La adulación es un arte, lleno de sutilidades y trucos. De entrada, para que funcione correctamente y no produzca el efecto contrario, apenas debe notarse. Puede sobrevolar, apenas como una duda, sobre la cabeza del adulado. Pero debe envolverse en la ambigüedad, en la punzada crítica, en el toque de humor ácido, para no convertirse en un insulto. Nada hay más irritante que la entrada de un adulador ondeando la bandera de combate de sus intenciones.

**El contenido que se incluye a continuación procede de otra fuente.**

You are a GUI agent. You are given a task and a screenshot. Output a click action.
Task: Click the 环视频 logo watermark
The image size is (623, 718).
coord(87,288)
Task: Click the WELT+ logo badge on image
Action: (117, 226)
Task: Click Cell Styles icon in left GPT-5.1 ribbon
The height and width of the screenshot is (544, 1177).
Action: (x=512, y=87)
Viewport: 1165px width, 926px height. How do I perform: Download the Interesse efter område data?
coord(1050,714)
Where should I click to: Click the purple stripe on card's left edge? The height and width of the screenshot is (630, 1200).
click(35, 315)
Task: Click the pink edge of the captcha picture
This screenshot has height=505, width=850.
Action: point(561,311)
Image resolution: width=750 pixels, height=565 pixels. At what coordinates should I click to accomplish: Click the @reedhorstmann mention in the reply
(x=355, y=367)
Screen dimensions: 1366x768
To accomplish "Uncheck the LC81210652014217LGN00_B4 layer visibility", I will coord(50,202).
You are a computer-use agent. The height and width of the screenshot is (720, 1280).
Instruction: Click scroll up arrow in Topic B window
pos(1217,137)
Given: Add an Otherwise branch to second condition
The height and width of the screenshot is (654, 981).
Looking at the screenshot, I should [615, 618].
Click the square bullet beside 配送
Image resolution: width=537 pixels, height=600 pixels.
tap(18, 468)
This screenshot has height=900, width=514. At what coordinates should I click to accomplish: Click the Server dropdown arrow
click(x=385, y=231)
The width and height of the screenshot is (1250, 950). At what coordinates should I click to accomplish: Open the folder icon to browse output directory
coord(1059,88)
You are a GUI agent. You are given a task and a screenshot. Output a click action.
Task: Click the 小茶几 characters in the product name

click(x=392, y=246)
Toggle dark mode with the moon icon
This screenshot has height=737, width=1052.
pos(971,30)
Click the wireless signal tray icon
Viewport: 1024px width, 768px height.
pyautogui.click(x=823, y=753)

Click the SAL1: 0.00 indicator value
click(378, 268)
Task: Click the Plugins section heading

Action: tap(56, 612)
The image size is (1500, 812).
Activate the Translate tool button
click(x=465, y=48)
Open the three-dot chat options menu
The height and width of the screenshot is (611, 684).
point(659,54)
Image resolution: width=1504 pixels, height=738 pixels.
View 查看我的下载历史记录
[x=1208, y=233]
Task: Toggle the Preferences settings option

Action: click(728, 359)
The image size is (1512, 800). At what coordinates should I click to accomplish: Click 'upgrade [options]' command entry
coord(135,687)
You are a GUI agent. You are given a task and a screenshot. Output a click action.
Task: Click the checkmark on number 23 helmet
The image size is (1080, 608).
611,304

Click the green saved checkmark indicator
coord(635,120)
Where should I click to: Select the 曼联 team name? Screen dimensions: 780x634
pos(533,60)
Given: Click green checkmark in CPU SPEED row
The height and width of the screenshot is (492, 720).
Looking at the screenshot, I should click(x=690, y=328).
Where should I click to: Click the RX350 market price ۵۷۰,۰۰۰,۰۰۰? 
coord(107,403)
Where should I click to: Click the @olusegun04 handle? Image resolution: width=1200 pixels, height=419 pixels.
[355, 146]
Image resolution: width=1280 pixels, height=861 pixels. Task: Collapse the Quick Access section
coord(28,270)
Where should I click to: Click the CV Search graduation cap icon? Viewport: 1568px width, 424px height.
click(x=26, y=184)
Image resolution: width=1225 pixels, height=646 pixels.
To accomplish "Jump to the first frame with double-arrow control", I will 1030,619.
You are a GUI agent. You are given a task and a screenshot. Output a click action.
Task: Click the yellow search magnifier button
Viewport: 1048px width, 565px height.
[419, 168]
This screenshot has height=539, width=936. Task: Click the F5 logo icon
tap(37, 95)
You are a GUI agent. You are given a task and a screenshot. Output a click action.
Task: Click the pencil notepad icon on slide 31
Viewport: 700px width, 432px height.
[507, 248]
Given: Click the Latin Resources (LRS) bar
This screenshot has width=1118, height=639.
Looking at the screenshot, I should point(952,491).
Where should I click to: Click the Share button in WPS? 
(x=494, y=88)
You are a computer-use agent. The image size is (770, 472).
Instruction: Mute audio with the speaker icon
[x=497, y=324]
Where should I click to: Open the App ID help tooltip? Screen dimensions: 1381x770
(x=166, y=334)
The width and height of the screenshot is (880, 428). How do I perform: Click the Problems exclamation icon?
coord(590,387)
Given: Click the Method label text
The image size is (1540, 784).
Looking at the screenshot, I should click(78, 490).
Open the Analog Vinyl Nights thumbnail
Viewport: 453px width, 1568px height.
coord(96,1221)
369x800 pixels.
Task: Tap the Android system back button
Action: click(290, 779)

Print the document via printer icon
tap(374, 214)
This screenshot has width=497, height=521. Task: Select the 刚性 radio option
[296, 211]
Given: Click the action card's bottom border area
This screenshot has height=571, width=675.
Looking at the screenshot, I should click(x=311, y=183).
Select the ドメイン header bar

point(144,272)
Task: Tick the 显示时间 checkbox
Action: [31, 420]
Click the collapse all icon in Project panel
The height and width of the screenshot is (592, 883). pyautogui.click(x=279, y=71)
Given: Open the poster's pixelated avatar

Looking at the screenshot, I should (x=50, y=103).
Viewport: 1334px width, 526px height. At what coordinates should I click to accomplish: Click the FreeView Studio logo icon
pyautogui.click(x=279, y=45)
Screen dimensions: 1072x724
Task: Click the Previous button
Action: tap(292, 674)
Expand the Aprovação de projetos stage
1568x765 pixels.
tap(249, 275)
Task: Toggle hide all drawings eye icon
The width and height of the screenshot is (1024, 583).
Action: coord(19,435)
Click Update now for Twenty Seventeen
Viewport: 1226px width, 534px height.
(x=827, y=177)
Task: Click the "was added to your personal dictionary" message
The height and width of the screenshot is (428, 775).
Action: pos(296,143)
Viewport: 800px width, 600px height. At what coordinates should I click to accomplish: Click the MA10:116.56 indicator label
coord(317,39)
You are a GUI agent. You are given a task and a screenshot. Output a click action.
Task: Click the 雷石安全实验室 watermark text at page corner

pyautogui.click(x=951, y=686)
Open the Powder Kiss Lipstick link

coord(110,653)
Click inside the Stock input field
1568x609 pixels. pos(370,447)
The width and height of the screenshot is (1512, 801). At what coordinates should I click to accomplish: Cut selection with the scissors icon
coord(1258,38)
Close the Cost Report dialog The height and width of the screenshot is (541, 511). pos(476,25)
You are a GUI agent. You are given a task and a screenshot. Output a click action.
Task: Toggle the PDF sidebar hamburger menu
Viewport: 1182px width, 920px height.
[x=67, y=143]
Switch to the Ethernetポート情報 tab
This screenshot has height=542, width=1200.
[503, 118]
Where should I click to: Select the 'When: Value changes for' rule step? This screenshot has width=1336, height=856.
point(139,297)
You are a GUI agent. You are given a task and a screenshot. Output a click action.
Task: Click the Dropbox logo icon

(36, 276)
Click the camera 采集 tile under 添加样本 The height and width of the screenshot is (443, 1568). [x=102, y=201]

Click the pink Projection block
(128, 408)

Para el envoltorio de los halagos son muy convenientes los arrebatos líricos y las referencias a la historia, el cine o la literatura, que con harta frecuencia no vienen a cuento pero embelecan al viejo filibustero y le preparan para que suelte la bolsa. La mirada, las manos, la voz, cualquier cosa sirve como motivo para las alabanzas.
De mayor quiere ser como él, pero mientras tanto se contenta con que le ayude a salir de la necesidad en que se encuentra. Por eso no pone límites a sus cucamonas y lisonjas. Puede ir más lejos que el pirata en su descaro. Los asaltos y crímenes que al propio bucanero avergüenzan se convertirán en su boca en proezas de su oficio glorioso. El vicio en virtud. El crimen en beneficio para la humanidad. La avaricia en generosidad. Y la vejez en inmortalidad.